TASK DATA section start
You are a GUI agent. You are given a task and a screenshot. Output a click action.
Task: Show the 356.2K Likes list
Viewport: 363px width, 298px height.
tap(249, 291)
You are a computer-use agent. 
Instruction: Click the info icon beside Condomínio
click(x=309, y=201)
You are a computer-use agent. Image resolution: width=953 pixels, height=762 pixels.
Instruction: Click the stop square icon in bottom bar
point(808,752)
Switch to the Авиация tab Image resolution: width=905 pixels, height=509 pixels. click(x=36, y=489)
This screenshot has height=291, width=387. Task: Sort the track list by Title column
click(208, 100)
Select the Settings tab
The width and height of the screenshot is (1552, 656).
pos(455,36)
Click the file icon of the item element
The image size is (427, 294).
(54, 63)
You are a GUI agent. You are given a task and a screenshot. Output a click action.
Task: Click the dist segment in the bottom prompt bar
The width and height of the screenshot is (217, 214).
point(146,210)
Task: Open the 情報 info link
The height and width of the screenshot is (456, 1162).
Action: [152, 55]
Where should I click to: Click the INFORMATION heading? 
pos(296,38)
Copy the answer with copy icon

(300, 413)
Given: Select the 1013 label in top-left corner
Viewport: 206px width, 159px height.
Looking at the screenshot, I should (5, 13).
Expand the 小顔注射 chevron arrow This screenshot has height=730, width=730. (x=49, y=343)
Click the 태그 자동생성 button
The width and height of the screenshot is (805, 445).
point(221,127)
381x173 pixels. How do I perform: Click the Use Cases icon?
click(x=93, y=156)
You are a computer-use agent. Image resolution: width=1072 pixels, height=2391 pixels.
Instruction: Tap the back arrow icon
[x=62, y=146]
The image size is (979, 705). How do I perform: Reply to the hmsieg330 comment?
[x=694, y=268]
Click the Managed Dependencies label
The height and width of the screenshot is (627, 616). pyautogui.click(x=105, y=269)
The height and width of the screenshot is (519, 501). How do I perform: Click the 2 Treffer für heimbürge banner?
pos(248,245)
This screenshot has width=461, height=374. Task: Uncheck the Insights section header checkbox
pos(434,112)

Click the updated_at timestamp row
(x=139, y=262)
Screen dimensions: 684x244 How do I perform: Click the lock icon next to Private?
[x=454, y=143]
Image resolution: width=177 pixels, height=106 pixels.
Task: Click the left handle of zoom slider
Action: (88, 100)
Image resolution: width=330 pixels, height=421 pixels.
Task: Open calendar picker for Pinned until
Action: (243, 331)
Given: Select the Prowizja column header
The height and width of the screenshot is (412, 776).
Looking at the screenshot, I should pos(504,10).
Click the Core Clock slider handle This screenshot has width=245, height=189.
TASK DATA section end
• **ASSIGNMENT**: Which lines of the records above hold the word "agent"? Copy each one out.

• **RESPONSE AREA**:
You are a GUI agent. You are given a task and a screenshot. Output a click action.
You are a computer-use agent. 
You are a computer-use agent. Image resolution: width=953 pixels, height=762 pixels.
You are a GUI agent. You are given a task and a screenshot. Output a click action.
You are a computer-use agent. Image resolution: width=1072 pixels, height=2391 pixels.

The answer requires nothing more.